Вот как он это делает:

► Поэзии В. Маяковского чрезмерная лирическая распахнутость и безоглядная внутренняя раскрытость не грозили никогда. Несмотря на псевдобесхитростную риторику автора в одной из главок «Люблю» («Враспашку — сердце почти что снаружи — себя открываю… На мне ж с ума сошла анатомия.

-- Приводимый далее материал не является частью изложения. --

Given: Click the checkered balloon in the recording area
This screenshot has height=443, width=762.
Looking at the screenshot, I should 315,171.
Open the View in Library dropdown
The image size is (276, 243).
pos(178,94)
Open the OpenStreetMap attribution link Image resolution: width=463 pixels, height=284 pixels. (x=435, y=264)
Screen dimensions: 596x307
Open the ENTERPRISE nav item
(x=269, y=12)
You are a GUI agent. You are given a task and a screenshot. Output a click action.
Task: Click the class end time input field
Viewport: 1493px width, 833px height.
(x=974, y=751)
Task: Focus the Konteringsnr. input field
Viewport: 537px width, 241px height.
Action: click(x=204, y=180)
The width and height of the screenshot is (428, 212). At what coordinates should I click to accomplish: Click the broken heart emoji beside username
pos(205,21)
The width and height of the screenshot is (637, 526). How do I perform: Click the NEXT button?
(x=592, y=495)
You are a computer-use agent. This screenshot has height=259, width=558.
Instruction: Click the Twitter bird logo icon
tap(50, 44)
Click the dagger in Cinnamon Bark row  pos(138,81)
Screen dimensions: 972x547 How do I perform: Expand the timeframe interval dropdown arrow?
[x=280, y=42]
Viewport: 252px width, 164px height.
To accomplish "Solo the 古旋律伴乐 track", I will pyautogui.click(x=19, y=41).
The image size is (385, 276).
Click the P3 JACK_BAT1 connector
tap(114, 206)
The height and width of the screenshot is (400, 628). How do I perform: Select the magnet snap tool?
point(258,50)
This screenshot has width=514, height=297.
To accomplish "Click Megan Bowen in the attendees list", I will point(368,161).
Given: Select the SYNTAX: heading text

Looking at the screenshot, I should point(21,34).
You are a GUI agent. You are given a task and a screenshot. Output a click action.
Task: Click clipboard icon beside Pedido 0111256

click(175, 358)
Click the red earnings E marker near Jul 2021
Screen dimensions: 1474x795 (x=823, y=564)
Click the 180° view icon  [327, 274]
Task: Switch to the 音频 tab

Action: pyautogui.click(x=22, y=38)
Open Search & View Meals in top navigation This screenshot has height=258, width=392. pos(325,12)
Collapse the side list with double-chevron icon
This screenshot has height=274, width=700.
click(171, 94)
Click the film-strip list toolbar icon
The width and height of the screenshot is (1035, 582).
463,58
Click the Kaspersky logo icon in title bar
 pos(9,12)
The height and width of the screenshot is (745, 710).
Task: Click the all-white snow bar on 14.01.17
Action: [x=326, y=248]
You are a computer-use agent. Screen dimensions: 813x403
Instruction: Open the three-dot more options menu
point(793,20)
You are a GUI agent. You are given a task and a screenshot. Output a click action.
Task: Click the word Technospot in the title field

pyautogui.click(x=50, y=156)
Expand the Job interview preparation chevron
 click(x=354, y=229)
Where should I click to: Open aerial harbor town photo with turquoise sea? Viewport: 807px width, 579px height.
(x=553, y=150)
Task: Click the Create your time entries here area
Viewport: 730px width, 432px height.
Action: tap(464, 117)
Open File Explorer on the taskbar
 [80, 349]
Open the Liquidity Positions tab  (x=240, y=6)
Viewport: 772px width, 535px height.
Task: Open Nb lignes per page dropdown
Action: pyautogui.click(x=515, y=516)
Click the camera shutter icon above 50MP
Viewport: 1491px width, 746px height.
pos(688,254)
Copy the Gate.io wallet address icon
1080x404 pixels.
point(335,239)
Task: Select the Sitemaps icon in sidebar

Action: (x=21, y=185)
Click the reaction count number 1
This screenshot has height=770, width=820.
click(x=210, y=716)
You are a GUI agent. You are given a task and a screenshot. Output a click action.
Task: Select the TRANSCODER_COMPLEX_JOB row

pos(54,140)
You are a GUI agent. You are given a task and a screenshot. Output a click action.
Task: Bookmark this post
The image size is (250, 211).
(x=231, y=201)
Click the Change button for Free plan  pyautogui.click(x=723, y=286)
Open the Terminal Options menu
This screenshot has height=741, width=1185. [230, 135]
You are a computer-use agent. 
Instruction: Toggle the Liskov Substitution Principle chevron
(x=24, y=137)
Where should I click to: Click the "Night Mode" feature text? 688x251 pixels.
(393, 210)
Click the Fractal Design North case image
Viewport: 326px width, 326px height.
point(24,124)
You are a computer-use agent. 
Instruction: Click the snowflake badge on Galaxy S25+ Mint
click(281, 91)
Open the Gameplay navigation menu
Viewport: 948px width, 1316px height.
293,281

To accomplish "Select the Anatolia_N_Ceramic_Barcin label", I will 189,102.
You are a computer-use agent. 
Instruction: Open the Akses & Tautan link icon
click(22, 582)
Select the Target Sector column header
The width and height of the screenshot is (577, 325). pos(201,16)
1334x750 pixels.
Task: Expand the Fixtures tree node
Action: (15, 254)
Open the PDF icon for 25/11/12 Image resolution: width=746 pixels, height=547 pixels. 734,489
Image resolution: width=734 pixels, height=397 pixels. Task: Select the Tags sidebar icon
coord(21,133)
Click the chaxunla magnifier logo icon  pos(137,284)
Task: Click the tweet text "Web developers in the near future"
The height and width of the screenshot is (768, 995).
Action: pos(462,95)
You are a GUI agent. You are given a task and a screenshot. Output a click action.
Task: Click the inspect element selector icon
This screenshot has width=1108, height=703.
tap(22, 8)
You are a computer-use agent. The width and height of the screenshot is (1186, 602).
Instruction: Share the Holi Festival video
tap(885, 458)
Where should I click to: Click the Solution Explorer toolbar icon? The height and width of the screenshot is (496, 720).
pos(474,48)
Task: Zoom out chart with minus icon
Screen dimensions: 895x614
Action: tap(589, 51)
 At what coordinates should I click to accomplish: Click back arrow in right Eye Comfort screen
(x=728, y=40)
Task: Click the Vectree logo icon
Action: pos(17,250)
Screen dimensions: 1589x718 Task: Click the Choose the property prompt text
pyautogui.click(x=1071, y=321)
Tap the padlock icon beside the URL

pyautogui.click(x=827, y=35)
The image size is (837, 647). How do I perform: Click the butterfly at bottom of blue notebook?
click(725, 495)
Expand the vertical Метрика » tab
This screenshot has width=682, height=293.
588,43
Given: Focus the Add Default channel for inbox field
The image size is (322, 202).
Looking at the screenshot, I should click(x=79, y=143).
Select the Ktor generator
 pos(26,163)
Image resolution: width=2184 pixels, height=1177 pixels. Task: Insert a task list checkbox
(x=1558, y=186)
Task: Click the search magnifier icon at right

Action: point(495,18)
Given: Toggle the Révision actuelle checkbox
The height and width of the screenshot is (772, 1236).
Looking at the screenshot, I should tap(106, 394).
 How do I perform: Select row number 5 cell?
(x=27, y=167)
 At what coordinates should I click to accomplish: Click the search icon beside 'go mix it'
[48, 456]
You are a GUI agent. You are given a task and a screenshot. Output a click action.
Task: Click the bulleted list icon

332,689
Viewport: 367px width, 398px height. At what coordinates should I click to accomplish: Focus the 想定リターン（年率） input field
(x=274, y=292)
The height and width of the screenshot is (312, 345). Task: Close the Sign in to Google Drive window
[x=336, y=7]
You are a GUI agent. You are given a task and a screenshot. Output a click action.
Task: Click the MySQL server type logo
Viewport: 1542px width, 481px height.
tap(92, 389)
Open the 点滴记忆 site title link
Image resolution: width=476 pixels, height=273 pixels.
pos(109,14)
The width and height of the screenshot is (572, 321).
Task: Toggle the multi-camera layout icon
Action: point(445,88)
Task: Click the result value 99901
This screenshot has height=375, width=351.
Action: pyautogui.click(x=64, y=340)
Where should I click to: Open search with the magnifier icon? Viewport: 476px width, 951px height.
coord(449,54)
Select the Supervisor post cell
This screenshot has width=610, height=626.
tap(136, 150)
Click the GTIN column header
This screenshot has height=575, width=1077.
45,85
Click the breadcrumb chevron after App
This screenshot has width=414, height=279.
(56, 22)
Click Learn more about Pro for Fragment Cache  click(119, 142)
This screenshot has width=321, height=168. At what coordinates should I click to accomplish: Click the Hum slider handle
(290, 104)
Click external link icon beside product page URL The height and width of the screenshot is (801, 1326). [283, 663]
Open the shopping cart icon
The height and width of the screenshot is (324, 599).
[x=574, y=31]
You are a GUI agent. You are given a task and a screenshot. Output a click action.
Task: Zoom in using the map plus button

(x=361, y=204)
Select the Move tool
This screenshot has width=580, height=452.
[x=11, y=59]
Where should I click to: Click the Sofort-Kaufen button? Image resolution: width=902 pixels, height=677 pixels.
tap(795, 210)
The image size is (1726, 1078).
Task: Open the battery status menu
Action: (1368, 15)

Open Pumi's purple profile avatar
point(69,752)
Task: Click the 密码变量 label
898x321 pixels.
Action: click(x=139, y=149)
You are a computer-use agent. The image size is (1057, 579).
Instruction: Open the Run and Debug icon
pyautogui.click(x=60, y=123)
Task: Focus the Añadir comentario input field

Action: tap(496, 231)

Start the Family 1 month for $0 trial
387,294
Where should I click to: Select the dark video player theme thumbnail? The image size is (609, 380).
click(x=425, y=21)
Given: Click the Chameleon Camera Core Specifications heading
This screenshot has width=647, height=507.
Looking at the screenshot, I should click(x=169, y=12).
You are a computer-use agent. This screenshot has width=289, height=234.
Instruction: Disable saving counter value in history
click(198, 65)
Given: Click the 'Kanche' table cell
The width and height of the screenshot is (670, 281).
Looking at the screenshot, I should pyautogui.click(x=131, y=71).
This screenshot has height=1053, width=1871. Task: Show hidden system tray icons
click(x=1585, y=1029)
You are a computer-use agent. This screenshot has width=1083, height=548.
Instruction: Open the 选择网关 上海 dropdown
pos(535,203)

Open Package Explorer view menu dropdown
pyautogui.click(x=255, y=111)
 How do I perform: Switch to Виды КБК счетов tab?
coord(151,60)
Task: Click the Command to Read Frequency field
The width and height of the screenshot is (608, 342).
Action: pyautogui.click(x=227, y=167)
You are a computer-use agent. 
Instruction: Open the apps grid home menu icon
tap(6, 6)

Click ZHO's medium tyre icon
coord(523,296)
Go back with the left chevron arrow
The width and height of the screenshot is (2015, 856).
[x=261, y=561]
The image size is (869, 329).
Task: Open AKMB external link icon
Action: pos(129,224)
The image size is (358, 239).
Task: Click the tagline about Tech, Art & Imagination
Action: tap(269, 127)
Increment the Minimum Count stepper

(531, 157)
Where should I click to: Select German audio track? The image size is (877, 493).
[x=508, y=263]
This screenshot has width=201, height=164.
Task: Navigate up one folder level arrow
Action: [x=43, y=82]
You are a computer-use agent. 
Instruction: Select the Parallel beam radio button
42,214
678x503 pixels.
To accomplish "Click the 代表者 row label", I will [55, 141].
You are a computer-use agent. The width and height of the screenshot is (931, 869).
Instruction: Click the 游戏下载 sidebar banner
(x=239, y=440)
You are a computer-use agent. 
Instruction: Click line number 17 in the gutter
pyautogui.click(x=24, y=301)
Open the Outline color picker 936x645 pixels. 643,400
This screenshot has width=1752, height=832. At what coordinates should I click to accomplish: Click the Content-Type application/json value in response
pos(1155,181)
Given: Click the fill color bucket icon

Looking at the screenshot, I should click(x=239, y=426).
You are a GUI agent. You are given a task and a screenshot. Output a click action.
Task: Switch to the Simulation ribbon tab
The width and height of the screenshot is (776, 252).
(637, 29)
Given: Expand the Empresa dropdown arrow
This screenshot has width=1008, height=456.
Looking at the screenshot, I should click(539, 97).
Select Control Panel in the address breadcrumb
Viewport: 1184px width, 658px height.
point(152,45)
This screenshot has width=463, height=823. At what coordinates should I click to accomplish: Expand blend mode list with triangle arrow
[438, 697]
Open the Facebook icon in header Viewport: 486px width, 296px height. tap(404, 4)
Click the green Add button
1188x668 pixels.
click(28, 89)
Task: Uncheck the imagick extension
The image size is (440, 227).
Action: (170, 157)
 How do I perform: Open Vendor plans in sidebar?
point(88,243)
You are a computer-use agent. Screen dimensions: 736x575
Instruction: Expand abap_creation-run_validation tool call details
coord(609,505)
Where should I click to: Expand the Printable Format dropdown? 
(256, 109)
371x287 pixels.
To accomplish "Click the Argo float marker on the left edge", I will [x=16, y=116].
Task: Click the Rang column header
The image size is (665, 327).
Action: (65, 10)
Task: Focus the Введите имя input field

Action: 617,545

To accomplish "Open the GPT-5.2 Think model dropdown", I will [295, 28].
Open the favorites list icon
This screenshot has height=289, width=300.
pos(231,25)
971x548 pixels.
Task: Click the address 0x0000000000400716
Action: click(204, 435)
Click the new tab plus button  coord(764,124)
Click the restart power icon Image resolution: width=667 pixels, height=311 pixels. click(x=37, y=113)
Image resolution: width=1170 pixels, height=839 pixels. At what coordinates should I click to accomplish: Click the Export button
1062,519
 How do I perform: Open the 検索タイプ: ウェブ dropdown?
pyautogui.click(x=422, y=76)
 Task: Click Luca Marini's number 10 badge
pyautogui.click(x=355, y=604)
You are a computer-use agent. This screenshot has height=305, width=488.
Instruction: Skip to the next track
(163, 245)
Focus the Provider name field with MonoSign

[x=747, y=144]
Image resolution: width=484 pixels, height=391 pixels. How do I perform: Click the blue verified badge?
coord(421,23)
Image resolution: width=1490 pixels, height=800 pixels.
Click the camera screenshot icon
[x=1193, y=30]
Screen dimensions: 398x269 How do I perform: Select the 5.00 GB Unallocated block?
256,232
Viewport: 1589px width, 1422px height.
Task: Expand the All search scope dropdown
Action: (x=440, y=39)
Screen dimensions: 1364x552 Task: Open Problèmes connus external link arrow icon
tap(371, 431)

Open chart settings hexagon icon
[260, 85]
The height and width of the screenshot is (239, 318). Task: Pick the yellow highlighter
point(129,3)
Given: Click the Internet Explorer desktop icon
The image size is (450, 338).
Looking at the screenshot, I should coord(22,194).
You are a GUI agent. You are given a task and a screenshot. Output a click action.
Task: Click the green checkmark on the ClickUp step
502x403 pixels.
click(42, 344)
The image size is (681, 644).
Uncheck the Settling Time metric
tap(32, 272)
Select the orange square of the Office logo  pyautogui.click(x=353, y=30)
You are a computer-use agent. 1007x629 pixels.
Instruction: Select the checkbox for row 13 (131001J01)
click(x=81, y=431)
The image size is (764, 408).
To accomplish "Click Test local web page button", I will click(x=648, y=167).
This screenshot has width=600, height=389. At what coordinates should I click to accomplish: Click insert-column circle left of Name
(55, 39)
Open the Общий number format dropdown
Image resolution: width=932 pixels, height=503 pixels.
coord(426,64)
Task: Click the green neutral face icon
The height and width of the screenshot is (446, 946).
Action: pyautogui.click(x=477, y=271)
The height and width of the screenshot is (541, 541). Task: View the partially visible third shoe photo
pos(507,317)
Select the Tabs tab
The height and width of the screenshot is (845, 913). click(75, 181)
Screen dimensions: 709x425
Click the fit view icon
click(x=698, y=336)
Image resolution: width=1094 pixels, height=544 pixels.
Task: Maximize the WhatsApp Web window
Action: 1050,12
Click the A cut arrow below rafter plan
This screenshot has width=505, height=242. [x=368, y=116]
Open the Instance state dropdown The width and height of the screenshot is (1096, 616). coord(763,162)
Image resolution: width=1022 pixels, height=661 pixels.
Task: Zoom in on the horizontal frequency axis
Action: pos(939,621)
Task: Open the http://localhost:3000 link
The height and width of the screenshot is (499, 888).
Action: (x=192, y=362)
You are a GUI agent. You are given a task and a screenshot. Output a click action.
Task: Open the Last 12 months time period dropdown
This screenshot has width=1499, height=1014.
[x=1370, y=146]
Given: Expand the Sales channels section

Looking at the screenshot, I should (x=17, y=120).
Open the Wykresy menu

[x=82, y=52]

Сплошное сердце…»), с самого начала его творчества возникла непроходимая грань между собственным, конкретно реальным «я» поэта и выдуманным им своим двойником — лирическим героем…

Лирический герой Маяковского в период «Люблю» (1922) и «Про это» (1923) — герой как бы промежуточного, переходного этапа своего становления — между вчерашним демонстративно нигилистическим, довольно плоско усвоенным футуризмом и будущим «тенденциозным реализмом», основанным на добросовестном зарифмовывании партийных директив, постановлений, лозунгов, агиток, на воспевании глобального социального коллективизма и энтузиазма.

Не смоют любовь ни ссоры, ни версты,
Продумана, выверена, проверена.
Подъемля торжественно стих строкоперстый,
Клянусь — люблю неизменно и верно!

Намеренно цитирую эти стихи без авторской разбивки в лесенку, чтобы яснее показать их неподражаемую банальность, достойную пера разве что канувшего в забвение Степана Щипачева с его когда-то знаменитым мрачным наставлением: «Любовь — не вздохи на скамейке…»

Таким текстом, «украшенным» поистине варварским для русского языка неологизмом «строкоперстый», разве же говорят о любви? Так — тупым и звонким, хорошо поставленным тенором старшего пионервожатого — рапортуют о досрочном перевыполнении плана по сдаче металлолома и макулатуры. Любовь, которая «продумана, выверена и проверена» (как будто проверена на лояльность), здесь — отнюдь не случайная обмолвка. В любви Маяковского именно все продумано, рассчитано, выверено и отмерено — в том смысле, в каком он повествует о себе сам: «Я в меру любовью был одаренный…» «В меру» — значит, не больше и не меньше: ровно настолько, чтобы бесперебойно слагать тяжеловесные, претенциозные, дико звучащие на русском наречии вирши.